El que escribe no sabe cuántos libros ha podido leer durante 55 años. Y es igual, no deja de ser una anécdota aunque sean cientos y cientos. Lo cierto es que después de Faulkner, del Vargas Llosa de «Conversación en La Catedral» o «La casa verde»; también después de leer cientos de relatos espantosos, uno cree tener un criterio a prueba de bomba. Con esto quiero decir que es muy difícil que un libro sorprenda y es casi imposible que una novela o un poema te conmocionen de verdad. Sin embargo, un buen día cae en tus manos un libro del que has oído decir cosas buenas de las que no te fías, abres el ejemplar con la ceja alzada, con cierto escepticismo y con el primer párrafo ya comienzas a revolverte en la silla. Antes de acabar la primera página sabes que no lees cualquier cosa.

No hay concesiones a la galería, no hay divertimento gratuito. «El nadador en el mar secreto» nos plantea lo que somos, si queremos ser así, si el dolor y el amor pueden ser la misma cosa... Es monumental. No se me ocurre nada mejor que decir de este relato. Si encontrase una fórmula para hacerlo no dudaría ni un instante en expresarla.

William Kotzwinkle utiliza un narrador no identificado (3ª persona) que se pega muchísimo al personaje protagonista (Laski, alter ego del autor). Todo lo que vemos lo hacemos a través de los ojos del narrador que filtra la mirada de Laski. Se cuela, dos o tres veces, el pensamiento del personaje y no genera sorpresa aun sin ser técnicamente correcto. En cursiva, el narrador nos deja conocer la historia anterior de la pareja protagonista. Descubrimos que Diane, la esposa de Laski, le advierte de que ella no puede tener hijos por la forma que tiene su útero. Premonitorio.

«El nadador en el mar secreto» habla del nacimiento de un hijo; de la muerte de esa realidad que se hace estúpida y odiosa; de cómo llegamos a convivir con lo que somos con cierta naturalidad aunque sabemos que estamos medio muertos nada más llegar a este mundo. Cuenta, también, una extraordinaria historia de amor cristalino, verdadero e indestructible; de un amor que es único soporte de una pareja cualquiera. El relato cuenta lo fina que es la línea que separa la vida y la muerte, la luz y las sombras, la desesperación y la felicidad.
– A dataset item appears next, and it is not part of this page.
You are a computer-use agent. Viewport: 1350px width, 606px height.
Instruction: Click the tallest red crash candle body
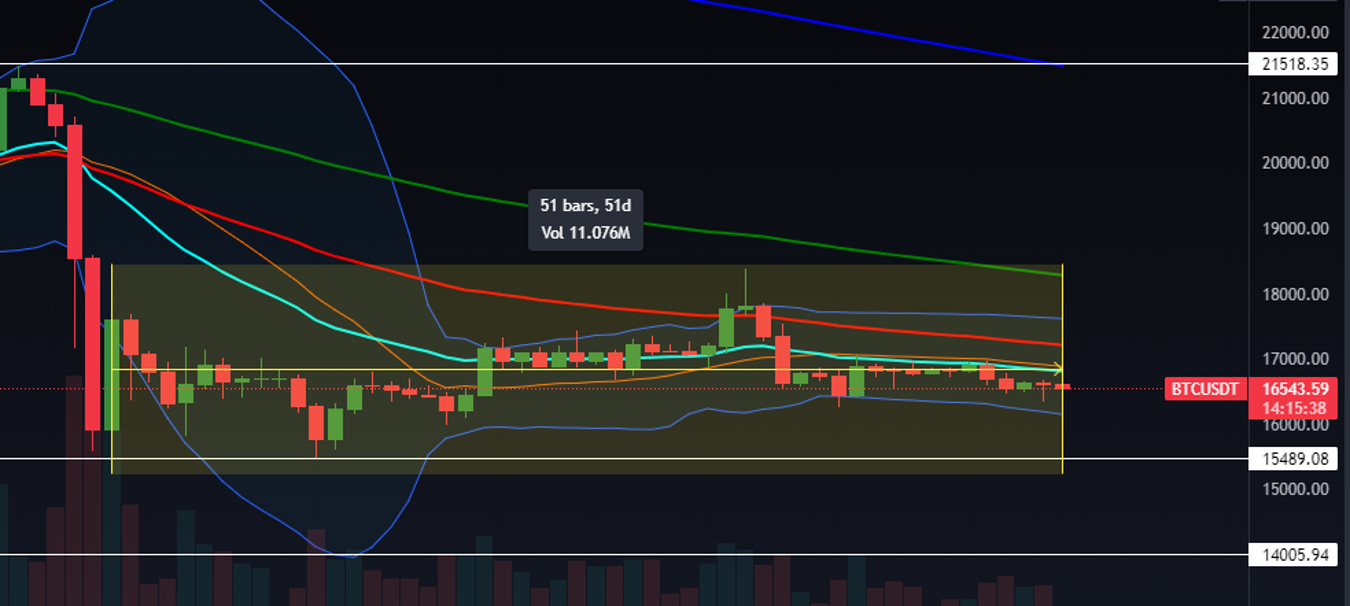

Esta novela es el resultado de una experiencia vital del autor. Su mujer rompió aguas una mañana; al rato estaban en maternidad; poco después el niño estaba muerto; pasadas unas horas practicaron la autopsia al bebé; y, cuando le entregaron el cuerpo del crío, el padre lo llevó hasta un bosque para enterrarlo. Esta es una experiencia que hace que un escritor vomite el relato de forma irregular e imperfecta. Eso ocurre casi siempre. Solo de vez en cuando se produce el milagro literario que nos regala una obra redonda, una joya.

William Kotzwinkle perfila a los personajes con trazos escasos aunque contundentes y definitivos. Los diálogos son breves aunque profundos. Todo va formando un bloque robusto, duro, agobiante y triste. Y es que la literatura de verdad, la buena, no hace ascos a la zona más oscura de la realidad. Al contrario. No todo puede ser un parque temático repleto de hadas madrinas.

Esta novela está incluida en la colección que la editorial Navona ha llamado ‘los ineludibles’, una colección deliciosa que suma títulos excepcionales.

Por cierto, la traducción de Enrique de Hériz es estupenda. Solo causan extrañeza un par de cosas que tienen que ver con el extraordinario respeto del traductor con el original y que podrían escribirse de una forma más pegada al uso habitual del castellano.

Calificación: Extraordinario.

Tipo de lector: Cualquier persona con un mínimo de sensibilidad quedará enganchado desde la primera página.

Tipo de lectura: Se lee de un tirón aunque pide segundas, terceras y cuartas lecturas.

Personajes: Muy humanos. Da miedo lo humanos que son.

Argumento: La vida es esa extraña mezcla con la muerte que convierte todo en algo conmovedor.

¿Dónde puede leerse?: Junto a un bosque en pleno invierno.